Autodesk, please put much more effort into halting and reversing AutoCAD’s performance slide. It doesn’t have to be a competition between performance and productivity. Improve the former and the latter will also improve.

Is AutoCAD becoming more or less productive?

It seems that most of you are convinced that AutoCAD is getting slower, but I’ll leave the poll going for a while longer. But even if AutoCAD is getting slower, does that mean that it’s actually less productive? Do the new features introduced in recent releases allow you to produce more useful work in a given time, despite making you wait from time to time? I’ve added a new poll to see what you think.

In which direction is AutoCAD’s performance going?

I see quite a few comments in various places that say that AutoCAD’s performance has been getting progressively worse by the year. Is this what most people think, or just the viewpoint of a few complainers? Let’s find out, shall we? I’ve added a poll that asks for your opinions. Feel free to comment, too.

Note that this is a poll about raw performance, not productivity. It’s possible (though difficult) to make a program go slower but still allow you to produce more work in a given time, so I’ll cover the productivity angle in a later poll.

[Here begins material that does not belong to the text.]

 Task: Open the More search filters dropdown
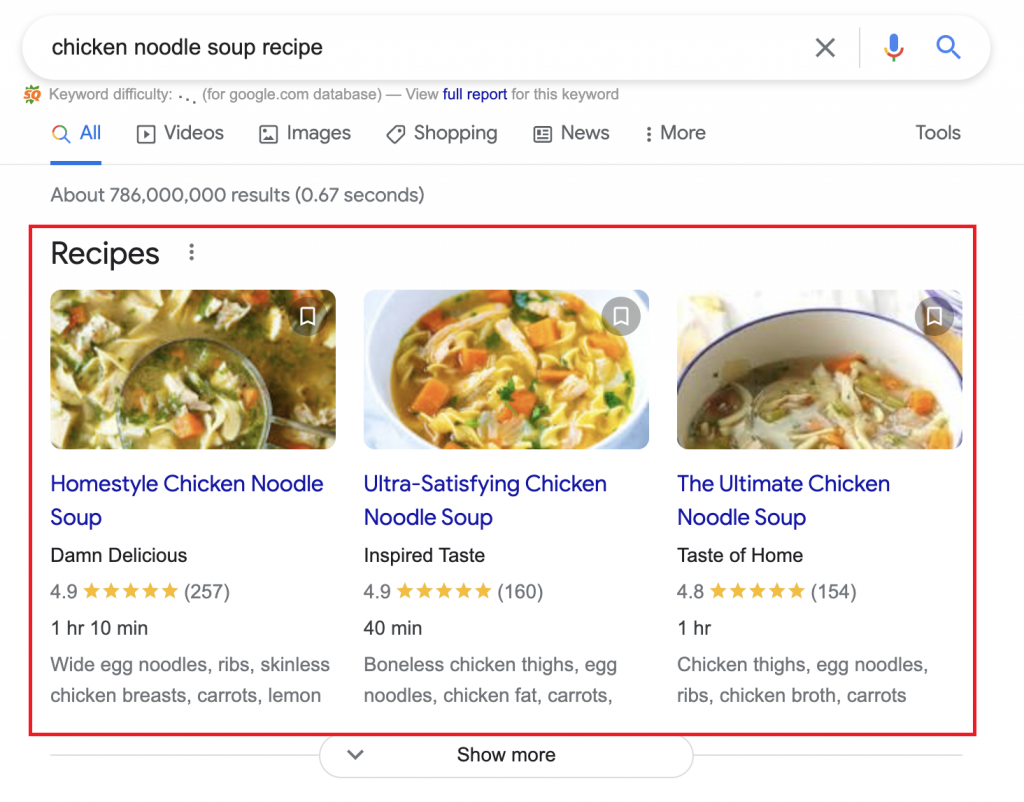pos(675,133)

This poll is purely about how fast AutoCAD seems to you. How often do you find yourself hesitating, or waiting, or even going for a coffee break, while AutoCAD does its stuff? Is this getting better or worse? If you compare it with an earlier release, does it seem faster or slower? It is to be expected that some things will get faster and some slower, but what’s your overall impression?

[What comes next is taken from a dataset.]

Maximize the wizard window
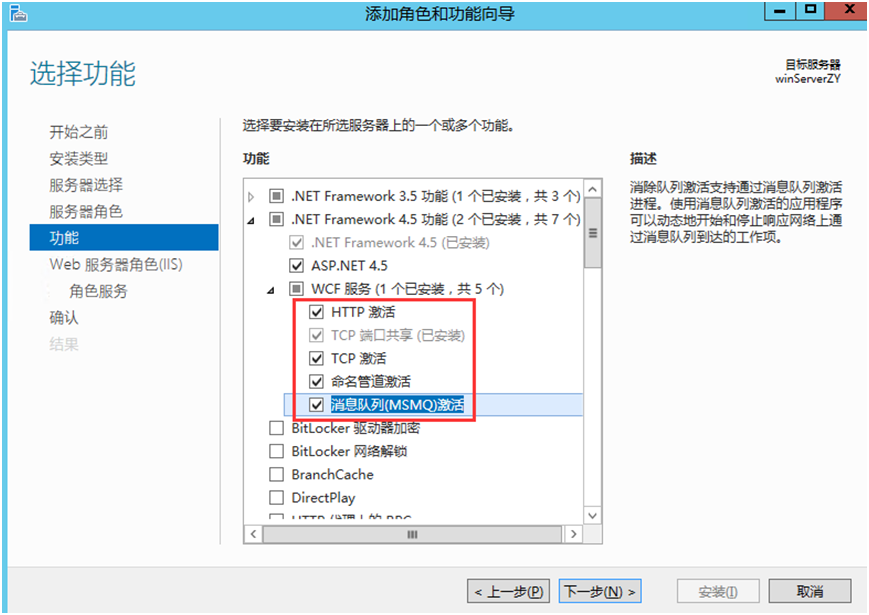This screenshot has width=869, height=615. (x=810, y=10)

Matt Stein’s Blog and Microsoft’s Mojave Marketing

Thanks to Shaan Hurley for revealing to the wider world the existence of Ribbon Man Matt Stein’s blog. I’m not sure it’s appropriate for a blogging n00b like myself to welcome somebody with a blog four years older than his own, but I’m going to do it anyway. Welcome, Matt (no pun intended).

Some of Matt’s blog posts (particularly the early ones) make for, er, interesting reading, so don’t click if you’re easily offended. Please bear in mind that this is a personal blog, not an Autodesk one.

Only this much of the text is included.